Israel und der Konflikt zwischen der Fatah und der Hamas von ivo bozic
Zumindest klammheimlich war die Freude, die viele Israelis angesichts der Bilder von sich untereinander bekriegenden Palästinensern empfanden. Doch nicht Schadenfreude verspürten sie, sondern die Hoffnung, dass die palästinensischen Milizen die Israelis in Ruhe lassen würden, solange sie mit sich selbst beschäftigt seien. Zugleich hofften viele, dass die Weltöffentlichkeit angesichts des Blutvergießens in Gaza zur Kenntnis nehmen werde, mit was für Burschen die Israelis es ständig zu tun haben.
Aber die Ereignisse in Gaza geben auch Anlass zur Besorgnis. Denn die Israelis wissen, dass mit einer Ansammlung mafiöser Banden kein Friedensvertrag wie mit Jordanien und Ägypten zu machen ist. Doch solch ein Pessimismus setzt einigen Optimismus voraus, nämlich den, an ein solches Abkommen überhaupt noch zu glauben. Und die Zuversicht, in der palästinensischen Gesellschaft gebe es eine Mehrheit, die tatsächlich an Frieden und an der Errichtung eines eigenen Staats neben dem israelischen interessiert sei.
Doch die beiden Formeln, die die israelische Regierung immer wieder herunterbetet – die Unterscheidung von »moderaten« und »radikalen« Kräften und das Vertrauen in Mahmoud Abbas – stößt zunehmend auf Skepsis. Etwa, wenn genau in dem Moment, in dem in Mekka medienwirksam die Friedenspfeife herumgereicht wird, das von der Fatah kontrollierte palästinensische Fernsehen alles tut, um einen grotesken Konflikt in der Altstadt Jerusalems um ein paar Bauarbeiten in der Nähe der al-Aqsa-Moschee eskalieren zu lassen.
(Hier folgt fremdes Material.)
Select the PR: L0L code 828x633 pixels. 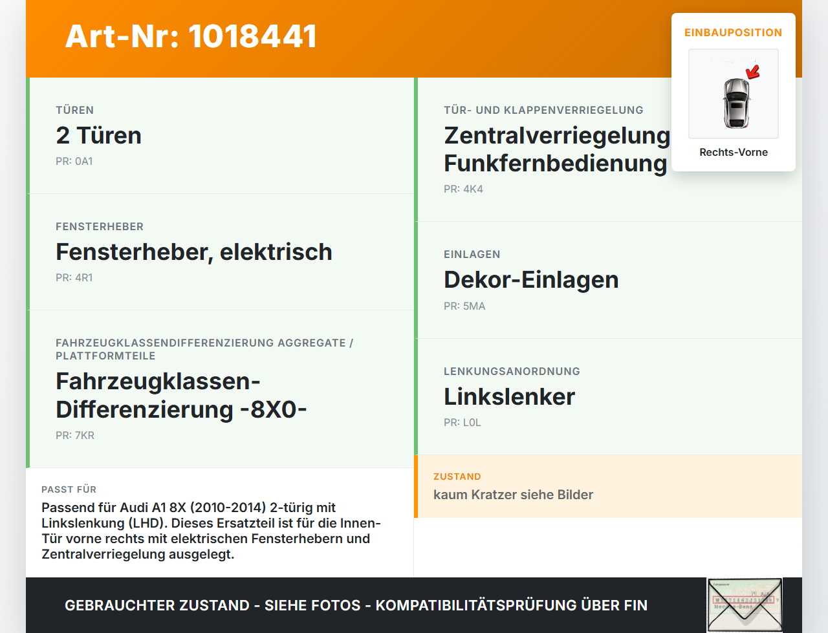click(x=463, y=423)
Abbas rief auch persönlich zum Widerstand gegen – ja gegen was auch immer auf. Ein schöner Anlass jedenfalls, so konstruiert und abstrus er auch sein mag, in Ostjerusalem und Gaza sofort mit Barrikadenbauen, Steinewerfen und dem Abfackeln israelischer Fahnen zu beginnen. Nach fast zwei Tagen Waffenruhe und ohne Blutvergießen untereinander begannen sich die palästinensischen Kämpfer offenbar zu langweilen.
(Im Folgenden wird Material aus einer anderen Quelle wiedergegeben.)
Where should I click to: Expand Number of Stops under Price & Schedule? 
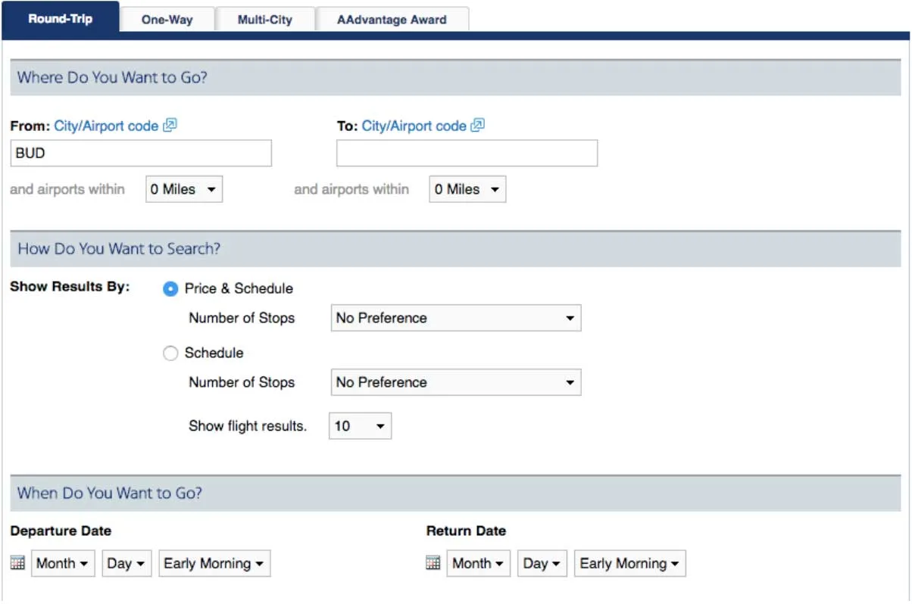click(x=455, y=318)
Radikale und Moderate haben sich geeinigt? Ja, und zwar hinter der brennenden Israel-Fahne. Und hinter sage und schreibe einer Milliarde US-Dollar aus Riad. Die Konkurrenz zwischen dem Iran und Saudi-Arabien um den Einfluss in der Region belebt vor allem das palästinensische Geschäft. Die Hamas bekam zunächst aus Teheran 240 Millionen Dollar zugesprochen, und die neue Einheitsregierung steckt nun dankend auch den saudischen Jackpot ein. Wer sagt denn, dass Terror sich nicht lohnt?
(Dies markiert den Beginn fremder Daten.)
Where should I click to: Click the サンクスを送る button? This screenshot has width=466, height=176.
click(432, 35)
Die Sorge um eine Warlordisierung in den palästinensischen Gebieten ist daher für die Israelis das geringste Problem. Für Israel ist die Einigung von Mekka kein Grund zum Aufatmen. Worin soll der vom so genannten Nahost-Quartett gefeierte Fortschritt liegen, wenn die Palästinenser nun wieder zusammen Juden attackieren, anstatt sich gegenseitig die Hütten anzustecken? Im Gegenteil: Nur ein Zerfall der palästinensischen Einigkeit ist ein Fortschritt, weil nur das jene Utopie zerstört, der Israel, die arabischen Staaten, die USA und alle anderen Akteure in der Region, Linke wie Rechte, Hippies wie Militärs immer noch anhängen; nämlich der Utopie eines autonom verwalteten und vor allem autonom und freiwillig errichteten palästinensischen Staats. Trotz aller bitteren Erfahrungen – auch und gerade nach dem Abzug Israels aus dem Gaza-Streifen – wird diese Illusion trotzig am Leben erhalten. Das aber dient nichts anderem als zu kaschieren, dass sich der Nahost-Konflikt in einer endlosen Zeitschleife befindet.